Figure 11 displays the best frontier approximation for each problem instance, and the corresponding \(\epsilon \) value. Smaller \(\epsilon \) values could not solve the problem within the time limit.

Fig. 11
figure 11

Best approximations obtained for the Pareto fronts for the N-pyramid problem instances

Figure 12 displays the frontiers calculated by the different precision values for the 3-pyramid. This was the largest problem instance solved by all precision values. Figure 13 displays an enlargement of a portion of this frontier. This illustrates the size and shape of the different approximations. As expected, smaller values of \(\epsilon \) produce more densely populated policy values.

Fig. 12
figure 12

Approximated Pareto fronts for the 3-pyramid instance. An enlarged portion is displayed in Fig. 13

Fig. 13
figure 13

Enlarged portion of objective space from Fig. 12 (3-pyramid instance)

Finally, we summarize the quality indicators for the approximated frontiers. Table 4 summarizes the cardinality of the \(V(s_0)\) sets calculated for each problem instance by the different precision values, and Table 5 the corresponding hypervolumes using the original reference point \((-20,-20)\). Table 6 includes the values of the \(\epsilon \)-indicator for the approximated fronts. Once again, the small values achieved indicate that the points in each front are evenly distributed in all cases, as already suggested by Fig. 13.

Table 4 Cardinality of \(V(s_0)\) for the N-pyramid instances
Table 5 Hypervolumes of \(V(s_0)\) for the N-pyramid task
Table 6 Values of the \(\epsilon \)-indicator for \(V(s_0)\) in the N-pyramid task. Reference is the non-dominated set of all considered frontiers

5 Conclusions and future work

This paper analyzes some practical difficulties that arise in the solution of MOMDPs. We show that the number of nondominated policy values is tractable (for a fixed number of objectives q) only under a number of limiting assumptions. If any of these assumptions is violated, then the number of nondominated values becomes intractable or even infinite with problem size in the worst case.

Multi-policy methods for MOMDPs try to approximate the set of all nondominated policy values simultaneously.
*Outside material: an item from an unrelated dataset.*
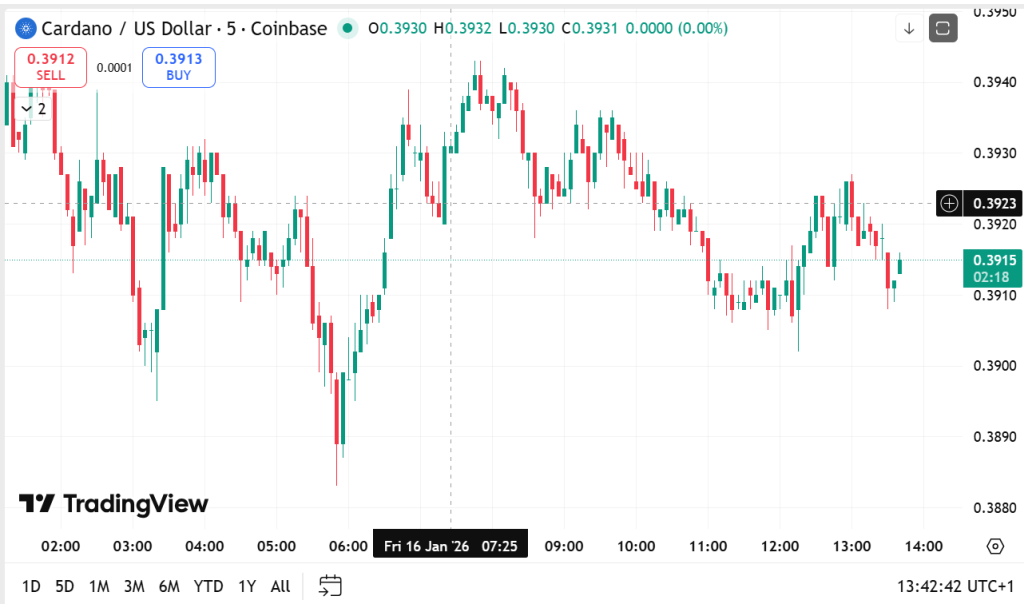Select the 5D time range
The width and height of the screenshot is (1024, 604).
pos(65,586)
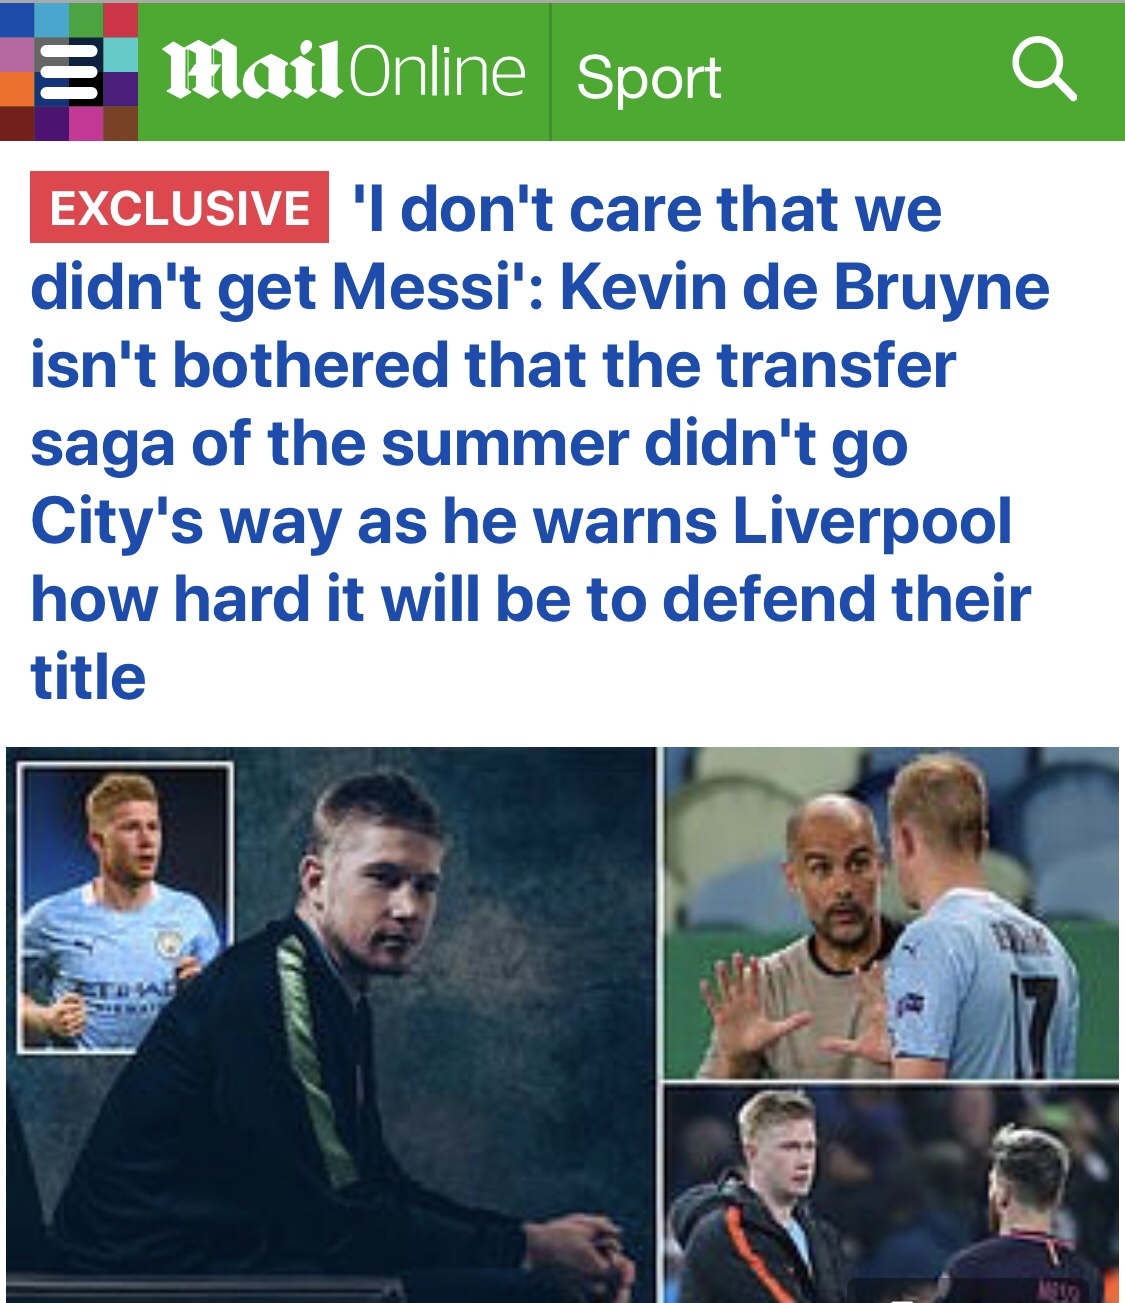Click the word 'Messi' in the headline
Previous works have addressed mostly deterministic tasks satisfying the limiting assumptions that guarantee tractability.
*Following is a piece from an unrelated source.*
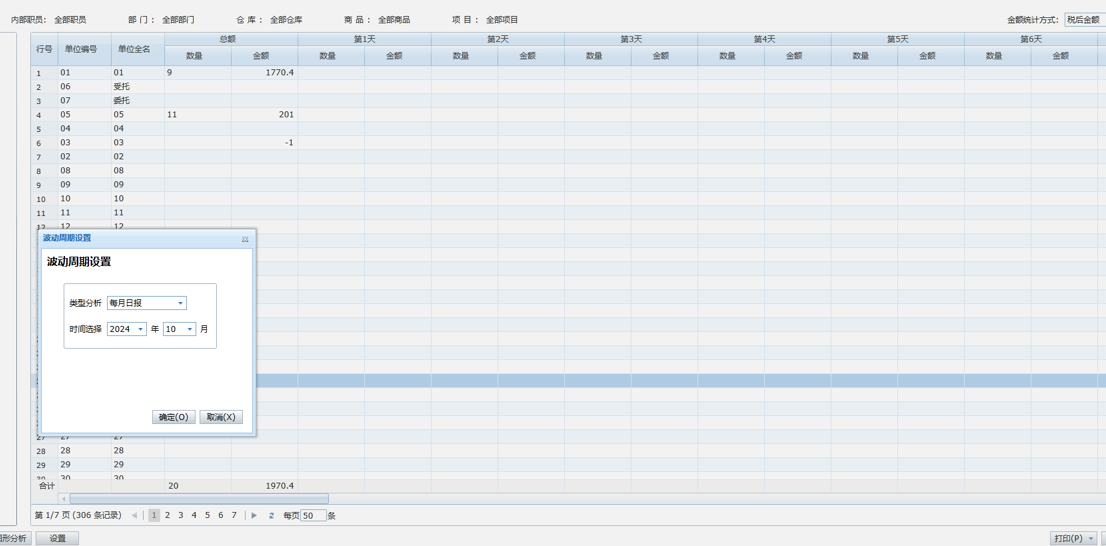
Task: Click the 单位编号 column header
Action: point(81,49)
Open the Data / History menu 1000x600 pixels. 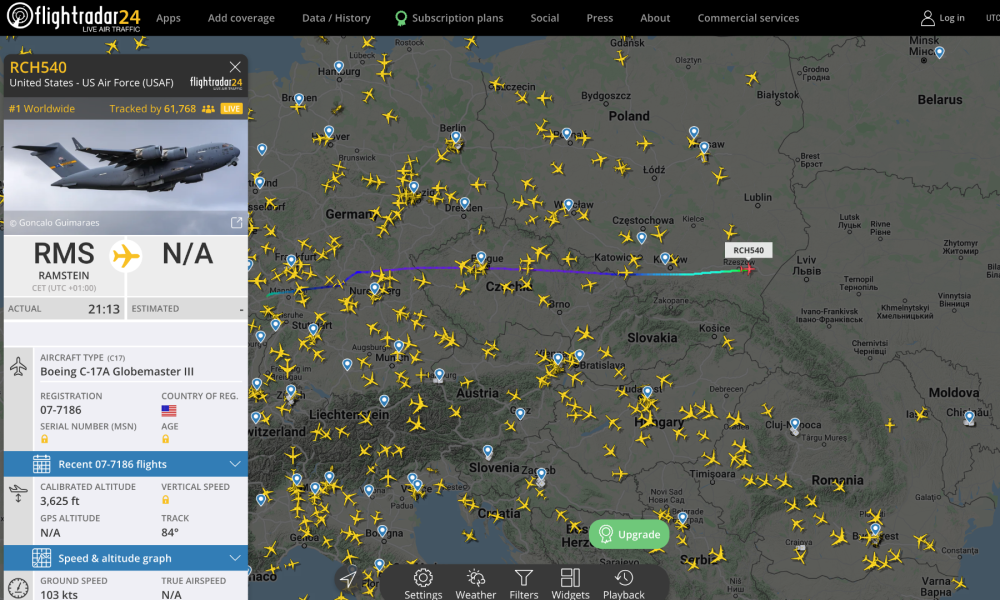336,18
We show that, if policy values are restricted to vectors with limited precision, the number of such values becomes tractable. This idea is applied to a variant of the algorithm proposed by White [18]. This new variant has been analyzed over a set of stochastic benchmark problems. Results show that good approximations of the Pareto front can be obtained both in terms of the hypervolume and the \(\epsilon \)-indicator. These corroborate the presence of consistently good evenly distributed approximation fronts, even as precision is progressively limited. To our knowledge, the results reported in this work deal with the hardest stochastic problems solved to date by multi-policy multi-objective dynamic programming algorithms.

Future work includes the application of the limited precision idea to more general value iteration algorithms, and the generation of additional benchmark problems for stochastic MOMDPs. This should support the exploration and evaluation of other approximate solution strategies, like multi-policy multi-objective evolutionary techniques.